6. De Ambtenaar, op wie de stelplicht en, in eerste instantie, de bewijslast, rust met betrekking tot de elementen een belastbaar feit, is steeds in gebreke gebleven aan te geven onder welke in artikel 1 van de Verordening bedoelde categorie de onderhavige accommodatie valt. Het enkele verblijf houden met overnachten door niet-ingeschreven personen binnen de gemeente vormt geen belastbaar feit. Ook in het aanslagbiljet is niet vermeld welke accommodatiecategorie van toepassing is.

7. Nu belanghebbende gemotiveerd betwist dat de onderhavige accommodatie kan worden gerangschikt onder één van de in artikel 1 van de Verordening bedoelde categorieën en op grond van de vaststaande feiten niet zonder meer kan worden vastgesteld dat één van de categorieën in casu van toepassing is, kan de aanslag niet in stand blijven.

8. Het Hof tekent hierbij aan dat het betoog van belanghebbende dat zonder voorziening in de "kost" in beginsel niet van een pension kan worden gesproken, juist is en dat zonder nadere, door de Ambtenaar te stellen, gegevens in casu ook van een "hotel" of van een "vakantieonderkomen" (als bedoeld in artikel 2, aanhef en onderdeel a, van de Verordening) geen sprake is.

9. Het beroep van belanghebbende is gegrond.

proceskosten:

Belanghebbendes proceskosten zijn in overeenstemming met het Besluit proceskosten bestuursrecht te berekenen op 1,5 × € 322,- ofwel € 483,-.

beslissing:

Het Gerechtshof:

- vernietigt de uitspraak waarvan beroep;

- vernietigt de aanslag;

- veroordeelt de Ambtenaar in de proceskosten van belanghebbende voor een bedrag van € 483,-, te vergoeden door de gemeente Denekamp;

- gelast de Ambtenaar aan belanghebbende het door haar gestorte griffierecht van € 204,20 (ƒ 450,-) te vergoeden.

Aldus gedaan en in het openbaar uitgesproken op 4 april 2002 door mr. Matthijssen, raadsheer, lid van de vierde enkelvoudige belastingkamer, in tegenwoordigheid van mw. mr. Sitsen als griffier.
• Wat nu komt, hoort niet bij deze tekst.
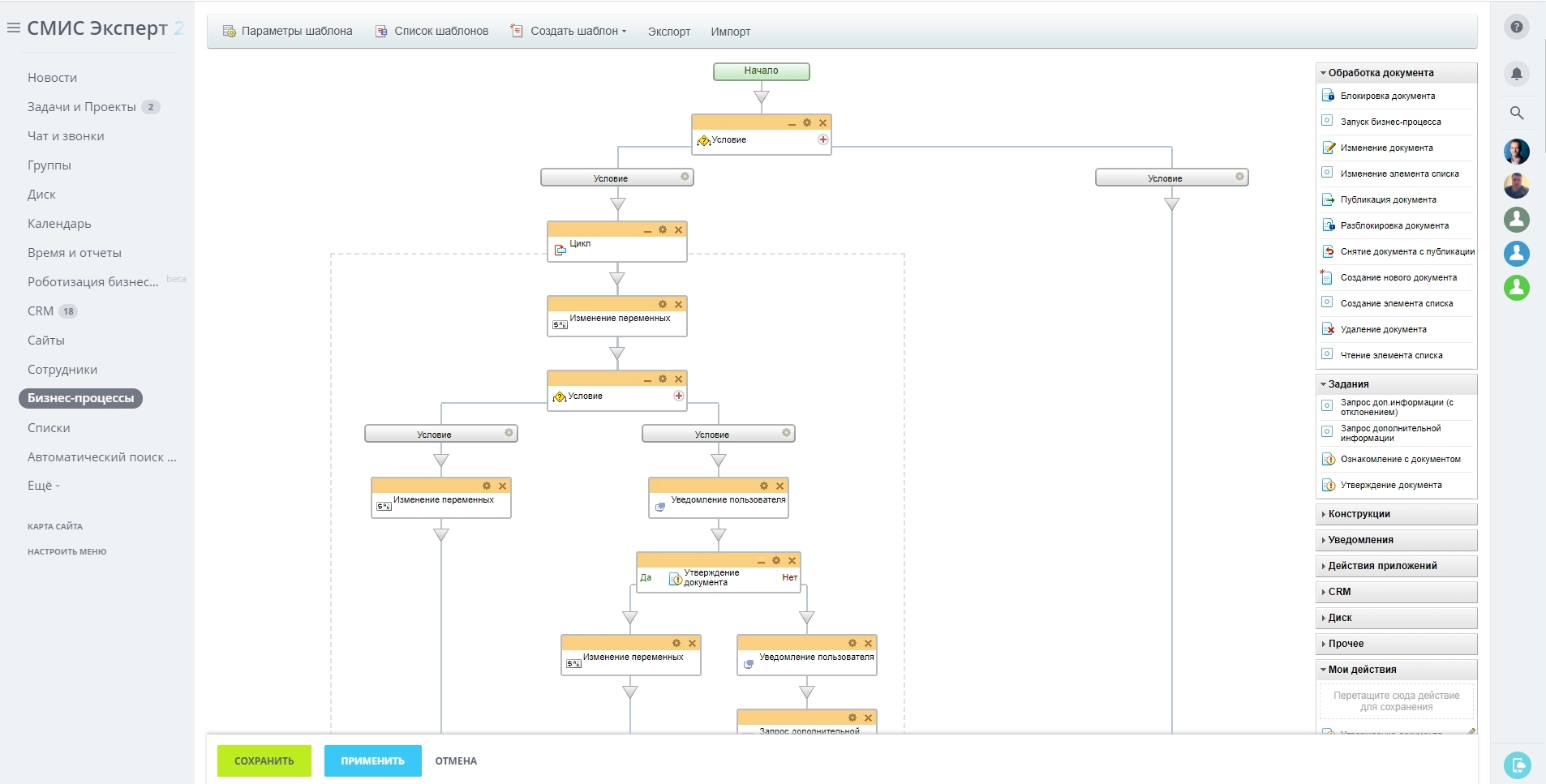Click the Начало start node
The width and height of the screenshot is (1546, 784).
pyautogui.click(x=761, y=71)
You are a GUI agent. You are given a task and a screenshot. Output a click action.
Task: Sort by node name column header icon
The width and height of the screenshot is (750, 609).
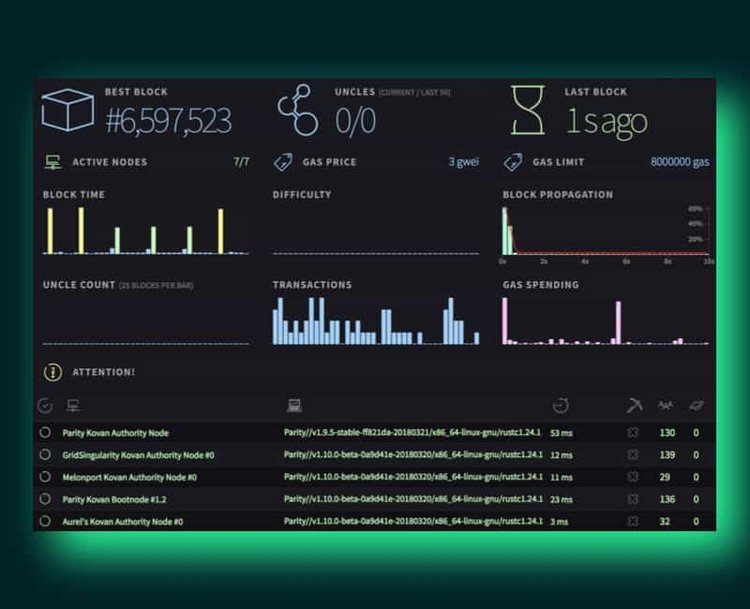(x=72, y=405)
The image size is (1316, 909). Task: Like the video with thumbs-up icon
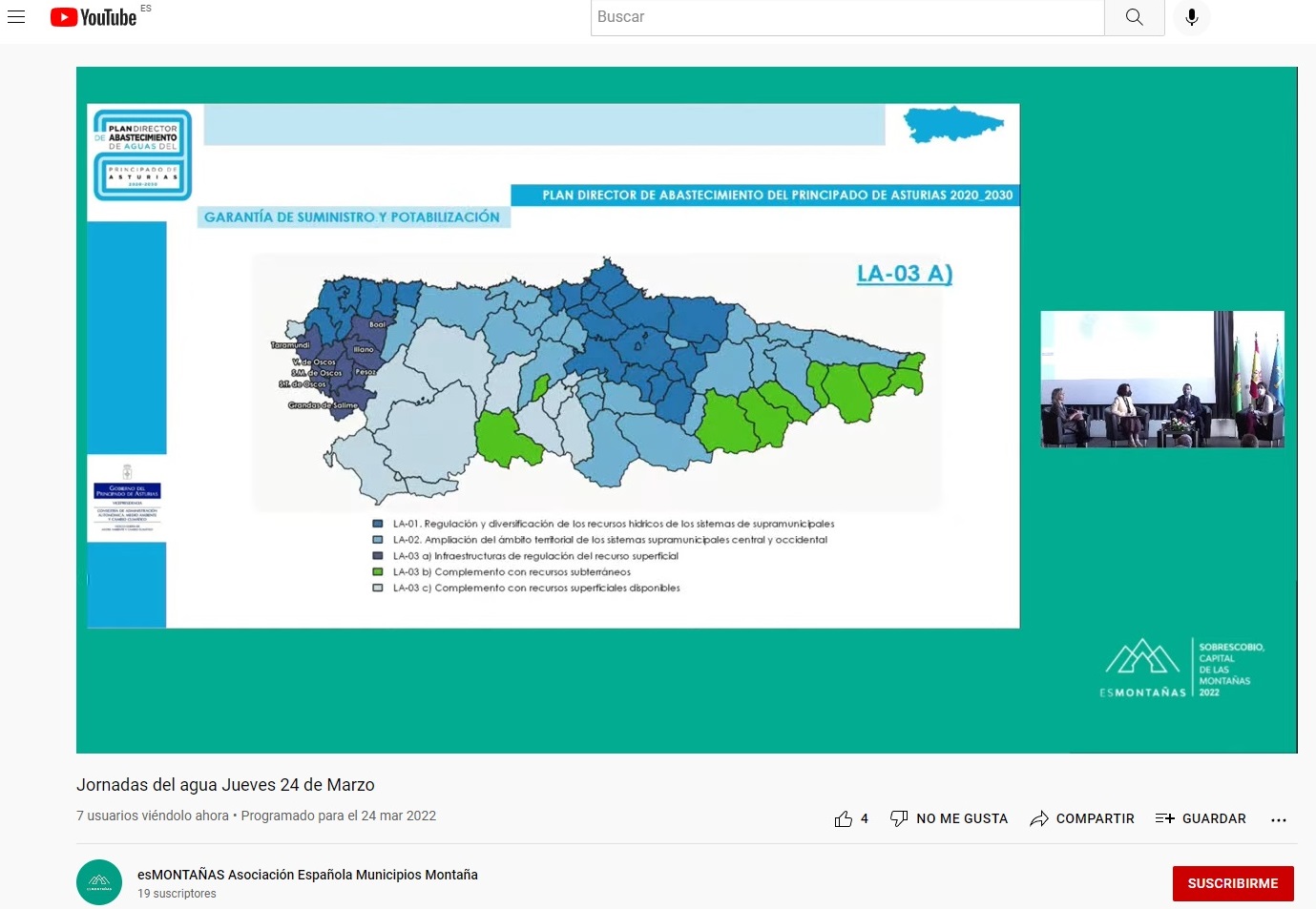click(844, 818)
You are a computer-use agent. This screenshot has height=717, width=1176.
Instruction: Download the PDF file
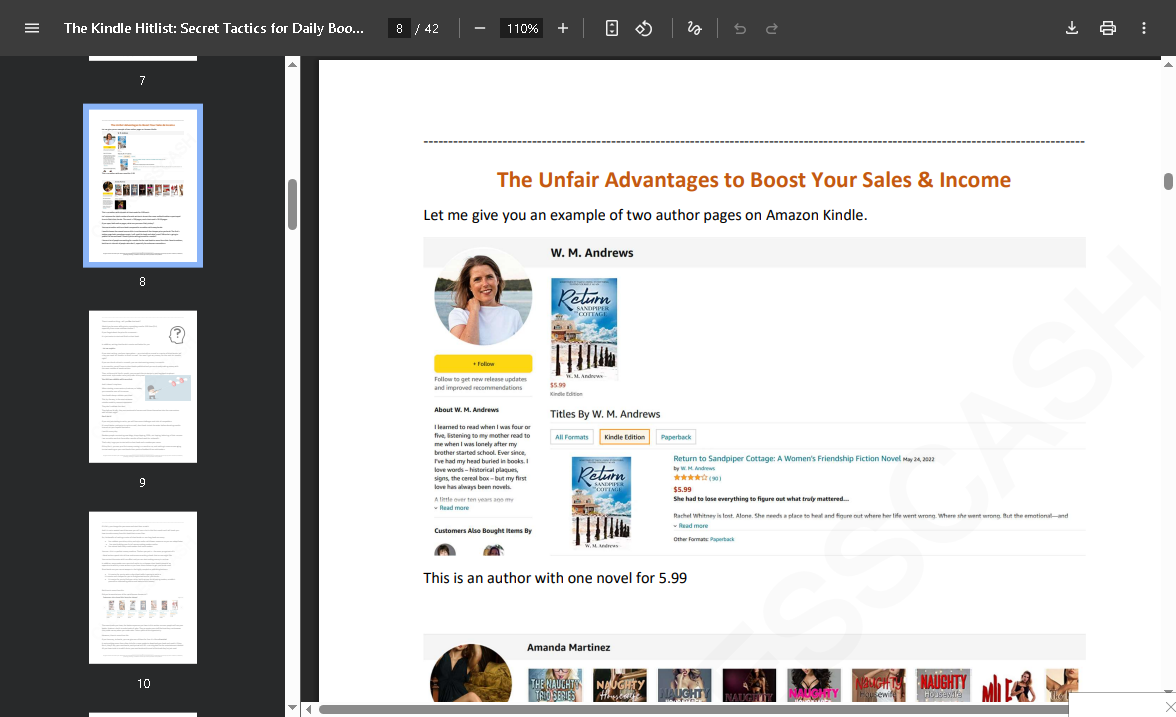click(1072, 28)
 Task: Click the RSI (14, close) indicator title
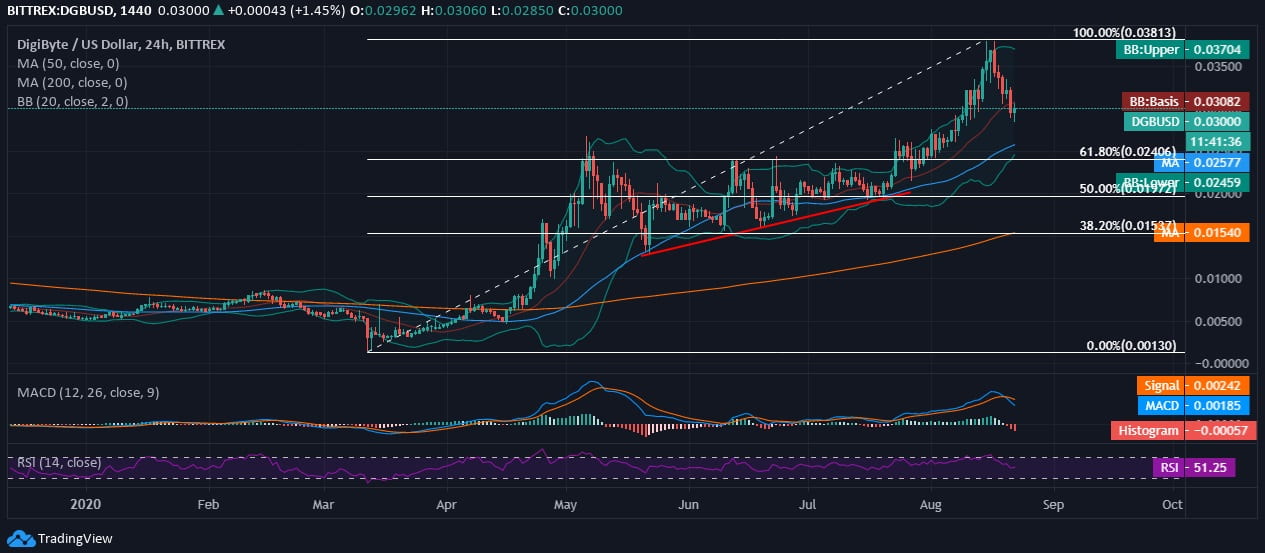tap(58, 462)

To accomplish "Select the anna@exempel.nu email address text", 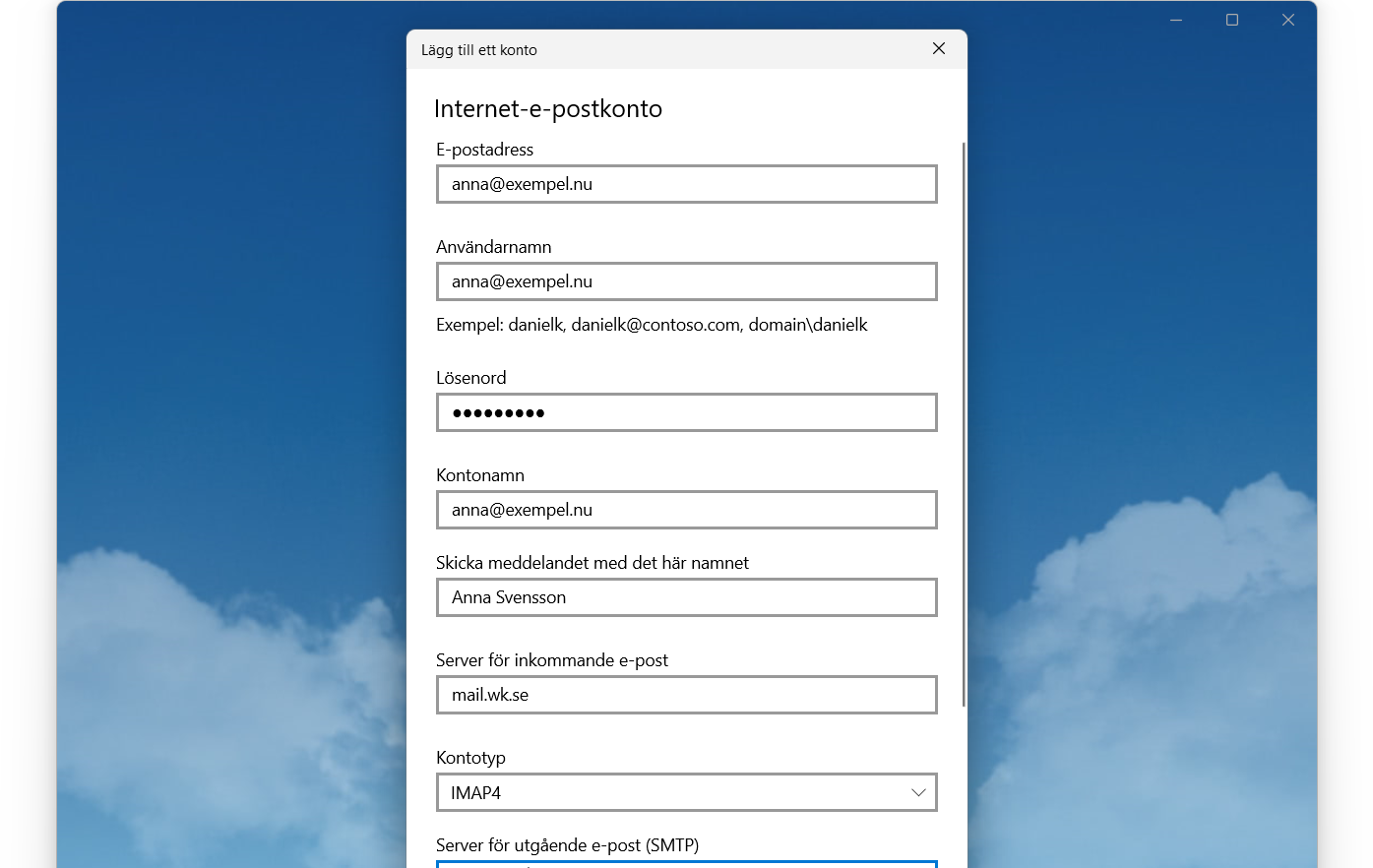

Waarvan opgemaakt dit proces-verbaal.

De griffier, Het lid van de voormelde kamer,

(J.M. Sitsen) (T.J. Matthijssen)

Afschriften zijn aangetekend per post verzonden op 10 april 2002

Tegen deze mondelinge uitspraak is geen beroep in cassatie mogelijk; dat kan alleen tegen een schriftelijke uitspraak van het gerechtshof. Ieder van de partijen kan binnen vier weken na de verzenddatum van dit proces-verbaal het gerechtshof verzoeken de mondelinge uitspraak te vervangen door een schriftelijke. De vervanging van een mondelinge uitspraak door een schriftelijke strekt ertoe de mondelinge uitspraak in een andere vorm vast te leggen. Bij de vervanging van een mondelinge uitspraak mag het gerechtshof de gedane uitspraak niet aan een heroverweging onderwerpen.

De partij die om een vervangende schriftelijke uitspraak verzoekt is hiervoor griffierecht verschuldigd en krijgt daarover bericht van de griffier. Het griffierecht dat de belanghebbende betaalt ter verkrijging van een schriftelijke uitspraak, komt in mindering op het griffierecht dat de griffier van de Hoge Raad zal heffen als de belanghebbende beroep in cassatie instelt.